We have zero proof that (potentially embodied) ANNs learning on an equivalently rich stream of data cannot exhibit behaviours similar to animals. We only have proof that ANNs learning from an abundance of massively impoverished data do not.

Overestimation of the importance of architecture

The previous section alluded to the main thrust of this counter-argument: paying attention to architecture is important, and necessary, but it is far from being sufficient when developing AGI. I’m not sure any legitimate AI researcher thinks that AGI can be achieved from simple supervised learning on static datasets, or that animal-like vision can be achieved by tweaking ResNets trained on ImageNet.

Instead, we need to embrace ideas from ecology, ethology, robotics, psychology, classical AI, deep learning, physics, statistics, you name it. We need ideas from reinforcement learning, multi-agent interaction, communication, unsupervised learning, knowledge distillation and dissemination, embodiment, multi-modality, and many, many others. Tweaking architectures is just one part of the puzzle, and it may in fact be a small one.

Conclusion

Ultimately the main thrust of Zador’s argument is correct because we should indeed pay attention to architectures and innate wiring topologies. However, I think it’s a bit imprecise because it does not acknowledge the relation between learned wiring topologies and “saving weights” across generations, and hence the fact that weight-based learning is possible across generations. Zador’s argument also underestimates the power of a rich data stream, and assumes that the amount of training an ANN needs on impoverished data can be compared to what a more sophisticated, embodied system (a biological brain and body) can learn using real-world data. Finally, Zador overestimates the importance of architecture over a number of other incredibly important factors needed on the way to AGI.

A small ending note on the genomic bottleneck

The genome does not exist in a vacuum. A genome in a dish will not produce a mountain climbing ibex. The genome needs to interact with a very particular environment to do anything meaningful (i.e., transcribe and translate proteins that actually amount to anything), and to ultimately produce an intelligent animal.
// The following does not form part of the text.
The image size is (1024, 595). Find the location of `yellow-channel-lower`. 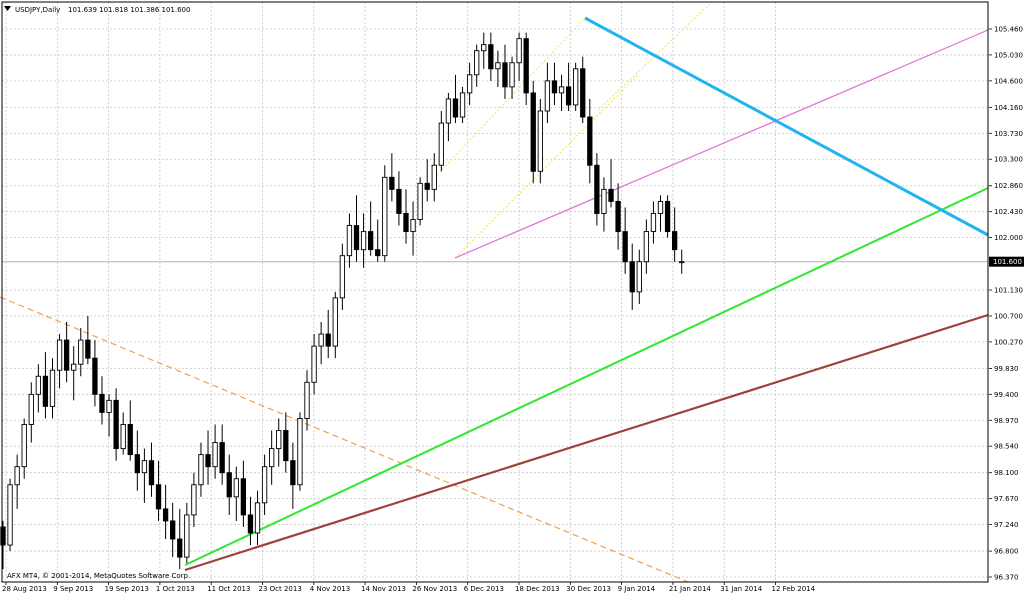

This point makes information theoretic arguments about the number of bits in the genome a bit strange. Sure, there may be N bits in the genome, but the complexity of the “decoder” may be enormous, making these N bits essentially meaningless outside the context of an extremely complex environment in which they’re “decoded” [Bear with me with this encoding/decoding analogy, it’s not one I would use personally, but I’d like to try to be consistent with the paper’s logic]. So, it’s not merely that genomes are tuned to the environment in which they exist; rather, genomes literally require rich, complex, and particular environments to be of any use whatsoever. Zador most likely agrees with this. And indeed, he is not arguing for us to examine and learn from the genome per se. Rather, he’s using an information theoretic argument to show that the genome literally cannot encode synaptic weights, so it must encode something else; something powerful enough to allow an ibex to scale a mountain shortly after birth.

But this observation also means that relatively few bits can have an enormous effect because of the role of the real-world “decoder”. ANNs currently do not take advantage of such a powerful interaction, but their story may change if they ever do.